Depuis deux décennies, on veut mettre définitivement les navires conventionnels qui transportent des produits frais et périssables au frigo. Mais la guerre froide avec les porte-conteneurs n’a pas encore livré la dernière bataille. Ils résistent même s’ils ont cédé, chaque année, un peu plus de terrain face au rouleau compresseur de la conteneurisation. Après avoir disposé d’une part de marché de 60 % en 2000, les navires conventionnels en détiennent moins de 30 % aujourd’hui.
2020 avait toutefois fait exception. L’an dernier, le conteneur réfrigéré a cessé de prendre des parts de marché à la faveur la crise sanitaire. 2021 devrait s’inscrire dans la même lignée. En raison de la pénurie de porte-conteneurs et des boîtes, de la flambée des taux de fret, des perturbations qui ont détourné les marchandises de leurs ports de destination, de l’engorgement portuaire qui s’est traduit par l’application de surestaries, les conventionnels connaissent un regain d’intérêt.
En 2020, par exemple, deux fois plus de navires conventionnels en sortie d'Afrique du Sud avaient fait escale à Rotterdam pour la saison des agrumes, selon le consultant néerlandais Dynamar, auteur d’une étude annuelle au marché mondial du reefer dans le transport maritime (Dynamar Reefer Analysis Market Structure Conventional Containers).
Les 15 premiers opérateurs contrôlent 54 % de la capacité mondiale
Pour autant, l’embellie n’est qu’éphèmère. Leur déclin semble inéluctable. Le nombre de ports mondiaux en mesure de les accueillir continue de s’élaguer. Les capacités reefers des porte-conteneurs ne cessent de croître avec la croissance mondiale de la flotte.
Au 1er juillet 2020, les 5 300 porte-conteneurs en service totalisaient une capacité de 23,47 MEVP dont 2,48 millions de prises frigorifiques Maersk revendique un parc de 380 000 conteneurs réfrigérés et le transport de près d'un sur quatre dans le monde. Avec le leader mondial de la ligne conteneurisée, MSC, CMA CGM, Cosco, ONE et Hapag-Lloyd contrôlent plus de 75 % de la capacité frigorifique conteneurisée.
S’il y a une donnée que le conventionnel partage avec le porte-conteneur, c’est bien la concentration du marché. En cette fin d’année, les quinze plus grands opérateurs mondiaux détiennent 54 % de la capacité mondiale (211 navires et 2,46 millions de m3 d’espaces frigorifiques) sur un total de 548 navires (capacité de 49 510 EVP).
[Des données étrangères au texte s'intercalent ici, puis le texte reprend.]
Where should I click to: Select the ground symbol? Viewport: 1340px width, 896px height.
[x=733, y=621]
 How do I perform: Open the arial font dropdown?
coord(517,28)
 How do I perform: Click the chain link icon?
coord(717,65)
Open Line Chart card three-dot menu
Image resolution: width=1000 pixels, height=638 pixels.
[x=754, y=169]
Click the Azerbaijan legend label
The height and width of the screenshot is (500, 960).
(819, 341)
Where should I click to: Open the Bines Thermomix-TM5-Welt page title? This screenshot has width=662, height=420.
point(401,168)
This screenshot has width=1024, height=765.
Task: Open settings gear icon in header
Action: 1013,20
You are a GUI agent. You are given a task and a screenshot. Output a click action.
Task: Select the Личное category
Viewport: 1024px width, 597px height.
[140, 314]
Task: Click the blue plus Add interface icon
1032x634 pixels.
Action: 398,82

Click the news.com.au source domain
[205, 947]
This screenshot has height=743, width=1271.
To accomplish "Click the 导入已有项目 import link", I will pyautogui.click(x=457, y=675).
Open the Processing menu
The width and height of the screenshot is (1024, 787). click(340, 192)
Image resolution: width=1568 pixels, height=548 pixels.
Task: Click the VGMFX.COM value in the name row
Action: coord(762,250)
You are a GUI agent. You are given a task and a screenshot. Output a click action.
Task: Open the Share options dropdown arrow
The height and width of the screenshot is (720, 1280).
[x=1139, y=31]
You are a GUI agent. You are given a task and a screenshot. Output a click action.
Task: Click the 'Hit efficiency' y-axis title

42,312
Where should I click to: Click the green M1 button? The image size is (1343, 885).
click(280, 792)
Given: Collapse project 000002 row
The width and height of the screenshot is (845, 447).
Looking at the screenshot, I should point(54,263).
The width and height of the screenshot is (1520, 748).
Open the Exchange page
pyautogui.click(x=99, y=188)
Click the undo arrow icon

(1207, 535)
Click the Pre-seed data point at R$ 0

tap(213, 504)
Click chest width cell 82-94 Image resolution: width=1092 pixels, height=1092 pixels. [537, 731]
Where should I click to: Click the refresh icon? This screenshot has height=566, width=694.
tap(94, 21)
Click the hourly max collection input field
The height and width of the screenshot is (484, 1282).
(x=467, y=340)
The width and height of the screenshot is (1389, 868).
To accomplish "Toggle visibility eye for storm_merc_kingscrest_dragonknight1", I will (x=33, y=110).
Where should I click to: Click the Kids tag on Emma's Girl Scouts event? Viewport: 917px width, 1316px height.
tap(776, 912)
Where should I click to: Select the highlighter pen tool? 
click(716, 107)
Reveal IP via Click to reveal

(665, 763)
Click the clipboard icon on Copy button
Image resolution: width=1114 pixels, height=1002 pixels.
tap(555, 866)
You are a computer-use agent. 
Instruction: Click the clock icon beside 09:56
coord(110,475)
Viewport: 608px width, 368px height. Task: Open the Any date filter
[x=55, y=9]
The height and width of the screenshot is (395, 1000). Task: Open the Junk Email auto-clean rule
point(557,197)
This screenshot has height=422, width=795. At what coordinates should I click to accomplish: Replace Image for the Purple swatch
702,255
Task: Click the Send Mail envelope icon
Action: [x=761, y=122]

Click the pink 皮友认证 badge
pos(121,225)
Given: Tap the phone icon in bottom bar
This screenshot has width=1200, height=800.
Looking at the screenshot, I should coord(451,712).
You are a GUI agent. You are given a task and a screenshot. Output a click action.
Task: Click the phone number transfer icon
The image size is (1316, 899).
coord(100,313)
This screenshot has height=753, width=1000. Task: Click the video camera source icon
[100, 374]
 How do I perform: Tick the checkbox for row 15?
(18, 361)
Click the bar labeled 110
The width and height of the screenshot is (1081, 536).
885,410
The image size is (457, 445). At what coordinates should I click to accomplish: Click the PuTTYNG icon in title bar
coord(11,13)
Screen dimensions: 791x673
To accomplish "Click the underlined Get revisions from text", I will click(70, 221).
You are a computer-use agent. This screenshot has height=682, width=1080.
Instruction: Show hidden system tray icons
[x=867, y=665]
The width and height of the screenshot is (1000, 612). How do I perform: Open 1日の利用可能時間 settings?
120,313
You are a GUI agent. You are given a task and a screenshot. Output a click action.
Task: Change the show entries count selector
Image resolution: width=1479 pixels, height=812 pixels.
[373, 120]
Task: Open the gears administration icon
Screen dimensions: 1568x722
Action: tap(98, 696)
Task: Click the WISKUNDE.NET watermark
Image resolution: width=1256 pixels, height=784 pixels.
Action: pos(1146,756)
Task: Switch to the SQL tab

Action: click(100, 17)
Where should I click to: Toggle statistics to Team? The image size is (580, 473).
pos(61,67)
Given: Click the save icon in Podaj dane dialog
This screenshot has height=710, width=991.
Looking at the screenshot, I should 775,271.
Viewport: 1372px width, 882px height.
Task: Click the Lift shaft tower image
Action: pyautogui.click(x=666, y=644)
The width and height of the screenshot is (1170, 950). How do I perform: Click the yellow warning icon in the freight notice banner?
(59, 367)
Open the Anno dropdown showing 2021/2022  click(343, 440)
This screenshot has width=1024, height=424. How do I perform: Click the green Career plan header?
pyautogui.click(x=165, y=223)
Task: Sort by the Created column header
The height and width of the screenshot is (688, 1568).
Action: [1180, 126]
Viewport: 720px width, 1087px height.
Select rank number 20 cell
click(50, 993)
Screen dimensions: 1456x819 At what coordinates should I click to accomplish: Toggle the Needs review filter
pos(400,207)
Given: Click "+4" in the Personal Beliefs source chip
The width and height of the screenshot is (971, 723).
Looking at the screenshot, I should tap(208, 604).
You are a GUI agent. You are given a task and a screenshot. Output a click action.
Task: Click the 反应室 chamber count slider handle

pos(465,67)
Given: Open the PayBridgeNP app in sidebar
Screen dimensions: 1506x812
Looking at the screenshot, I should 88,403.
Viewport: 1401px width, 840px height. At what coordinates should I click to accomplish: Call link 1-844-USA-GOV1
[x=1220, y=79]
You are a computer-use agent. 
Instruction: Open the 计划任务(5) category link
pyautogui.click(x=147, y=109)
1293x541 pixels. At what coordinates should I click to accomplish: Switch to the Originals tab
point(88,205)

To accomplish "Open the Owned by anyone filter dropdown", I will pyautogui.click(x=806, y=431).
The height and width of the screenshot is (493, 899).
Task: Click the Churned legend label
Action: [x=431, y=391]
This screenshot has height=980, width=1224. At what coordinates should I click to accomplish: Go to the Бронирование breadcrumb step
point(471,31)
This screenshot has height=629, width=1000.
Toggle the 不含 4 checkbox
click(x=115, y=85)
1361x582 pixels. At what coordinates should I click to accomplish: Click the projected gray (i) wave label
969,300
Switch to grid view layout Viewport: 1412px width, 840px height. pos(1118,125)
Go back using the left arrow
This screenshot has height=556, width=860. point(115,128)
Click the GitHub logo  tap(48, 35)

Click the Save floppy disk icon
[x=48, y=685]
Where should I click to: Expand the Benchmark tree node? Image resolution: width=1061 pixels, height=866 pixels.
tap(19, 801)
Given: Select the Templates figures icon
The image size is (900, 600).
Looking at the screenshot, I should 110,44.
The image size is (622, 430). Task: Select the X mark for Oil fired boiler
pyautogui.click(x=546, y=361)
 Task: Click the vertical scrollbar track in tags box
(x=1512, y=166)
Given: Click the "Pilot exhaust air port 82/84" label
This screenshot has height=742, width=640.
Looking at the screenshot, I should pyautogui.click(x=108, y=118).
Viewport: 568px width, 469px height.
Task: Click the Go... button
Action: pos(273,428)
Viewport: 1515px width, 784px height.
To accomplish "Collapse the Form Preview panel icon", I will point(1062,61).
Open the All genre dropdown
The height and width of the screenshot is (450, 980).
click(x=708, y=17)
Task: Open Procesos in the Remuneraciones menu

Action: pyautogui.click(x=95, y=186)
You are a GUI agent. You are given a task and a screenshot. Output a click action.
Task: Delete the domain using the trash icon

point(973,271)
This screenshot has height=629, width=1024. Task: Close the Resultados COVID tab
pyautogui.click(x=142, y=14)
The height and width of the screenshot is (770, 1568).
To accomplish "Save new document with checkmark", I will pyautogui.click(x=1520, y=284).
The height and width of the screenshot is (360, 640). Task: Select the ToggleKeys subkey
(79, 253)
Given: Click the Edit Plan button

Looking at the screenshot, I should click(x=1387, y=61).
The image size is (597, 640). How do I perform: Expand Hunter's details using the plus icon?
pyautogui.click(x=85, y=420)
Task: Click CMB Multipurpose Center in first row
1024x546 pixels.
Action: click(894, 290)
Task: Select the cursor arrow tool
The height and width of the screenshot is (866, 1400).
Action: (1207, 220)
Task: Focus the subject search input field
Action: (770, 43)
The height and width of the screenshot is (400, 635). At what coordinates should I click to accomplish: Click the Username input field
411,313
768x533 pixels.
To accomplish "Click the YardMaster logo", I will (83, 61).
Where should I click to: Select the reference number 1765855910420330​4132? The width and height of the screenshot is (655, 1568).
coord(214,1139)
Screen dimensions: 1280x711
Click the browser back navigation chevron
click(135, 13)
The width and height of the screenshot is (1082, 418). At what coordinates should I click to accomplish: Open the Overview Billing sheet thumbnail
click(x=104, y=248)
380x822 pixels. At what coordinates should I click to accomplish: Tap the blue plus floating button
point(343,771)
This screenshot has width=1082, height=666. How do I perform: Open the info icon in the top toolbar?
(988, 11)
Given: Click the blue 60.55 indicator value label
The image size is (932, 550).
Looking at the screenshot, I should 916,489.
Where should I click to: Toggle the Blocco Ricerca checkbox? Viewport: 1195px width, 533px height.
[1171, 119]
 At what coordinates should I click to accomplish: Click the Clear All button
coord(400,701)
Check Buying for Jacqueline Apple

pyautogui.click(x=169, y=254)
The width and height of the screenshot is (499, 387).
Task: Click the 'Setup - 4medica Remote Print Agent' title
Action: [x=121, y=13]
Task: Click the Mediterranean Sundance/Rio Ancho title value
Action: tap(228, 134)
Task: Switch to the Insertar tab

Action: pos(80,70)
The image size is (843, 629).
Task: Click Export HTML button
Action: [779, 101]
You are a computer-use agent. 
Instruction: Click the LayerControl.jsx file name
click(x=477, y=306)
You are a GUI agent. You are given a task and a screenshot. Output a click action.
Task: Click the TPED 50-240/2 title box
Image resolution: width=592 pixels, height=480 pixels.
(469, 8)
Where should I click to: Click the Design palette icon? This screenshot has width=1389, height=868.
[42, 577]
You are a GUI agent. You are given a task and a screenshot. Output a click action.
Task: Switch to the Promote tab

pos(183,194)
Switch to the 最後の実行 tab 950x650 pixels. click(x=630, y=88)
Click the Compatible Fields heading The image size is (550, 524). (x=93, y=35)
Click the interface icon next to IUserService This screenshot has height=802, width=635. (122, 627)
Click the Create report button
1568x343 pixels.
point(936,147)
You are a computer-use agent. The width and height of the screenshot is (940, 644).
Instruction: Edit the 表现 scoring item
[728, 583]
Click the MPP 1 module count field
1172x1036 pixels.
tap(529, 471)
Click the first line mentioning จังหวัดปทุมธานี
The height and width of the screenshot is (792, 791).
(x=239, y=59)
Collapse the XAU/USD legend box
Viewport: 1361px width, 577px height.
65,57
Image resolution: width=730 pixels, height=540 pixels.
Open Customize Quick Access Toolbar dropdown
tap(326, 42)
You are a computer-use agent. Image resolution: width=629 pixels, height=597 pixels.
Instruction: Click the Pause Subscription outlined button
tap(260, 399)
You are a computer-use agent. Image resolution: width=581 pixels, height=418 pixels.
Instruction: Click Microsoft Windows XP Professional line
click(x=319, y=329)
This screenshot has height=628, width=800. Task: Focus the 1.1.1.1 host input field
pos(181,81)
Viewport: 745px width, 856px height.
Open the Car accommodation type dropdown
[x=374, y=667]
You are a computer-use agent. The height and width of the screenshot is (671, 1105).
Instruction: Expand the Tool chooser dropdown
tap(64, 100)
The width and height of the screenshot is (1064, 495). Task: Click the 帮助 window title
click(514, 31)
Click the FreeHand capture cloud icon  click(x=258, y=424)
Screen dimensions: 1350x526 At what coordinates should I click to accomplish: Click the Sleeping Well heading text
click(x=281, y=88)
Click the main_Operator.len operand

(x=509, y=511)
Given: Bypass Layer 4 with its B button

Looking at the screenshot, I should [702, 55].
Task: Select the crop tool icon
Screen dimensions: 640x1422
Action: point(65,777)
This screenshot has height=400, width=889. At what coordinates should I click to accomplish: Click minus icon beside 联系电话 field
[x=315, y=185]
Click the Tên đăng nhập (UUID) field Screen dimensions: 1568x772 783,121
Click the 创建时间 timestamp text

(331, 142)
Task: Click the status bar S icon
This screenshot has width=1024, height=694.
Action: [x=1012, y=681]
Baltic Shipping toujours en tête
Avec 10,3 % du marché mondial, le danois Baltic Shipping, via sa filiale Cool Carriers, reste le premier opérateur mondial, place ravie il y a quelques années à Seatrade. Après avoir vu ses parts de marché s’effriter jusqu’en 2019, l’anversois récupère de l’aplomb (7,9 % en 2020 mais 8,4 % aujourd’hui) à la faveur de son acquisition du britannique Geest Line via une joint-venture avec le conglomérat Jamaica Producers.
Parmi les évolutions notables dans le Top 5 ces dernières années, la course aux parts de marché à laquelle se livrent Green Sea (5,5 %) et l’Allemand Frigoship (7,4 %), permutant les places ces dernières années. Jusqu’à présent l’allemand avait tendance à être relégué mais il a repris de l’ascendant au point de se hisser du 6e au 3e rang mondial en moins de trois ans.
Source : Sur la base des données de Dynamar
Africa Express Line remonte dans le classement
Africa Express Line, filiale du groupe marseillais Compagnie fruitière, gravit aussi les échelons dans le palmarès mondial, désormais fixé à la 6e place avec 3 % de parts de marché.
La compagnie, dont l’actionnaire est un néogociant de denrées périssables, n’est pas un cas isolé. Parmi les premiers opérateurs mondiaux, cinq assurent le transport de leur maison mère : outre Africa Express Line, Cosiarma (Orsero Group), Great White Fleet (Chiquita), Dole Ocean Cargo Express (Dole) et Network Shipping (Del Monte). Avec une capacité consolidée de 482 000 m3, leur part s'élève désormais à 9,5 %. Parmi eux, Great White Fleet, qui s'est débarrassé de son dernier navire conventionnel il y a quelques années, a effectué un retour sur le marché.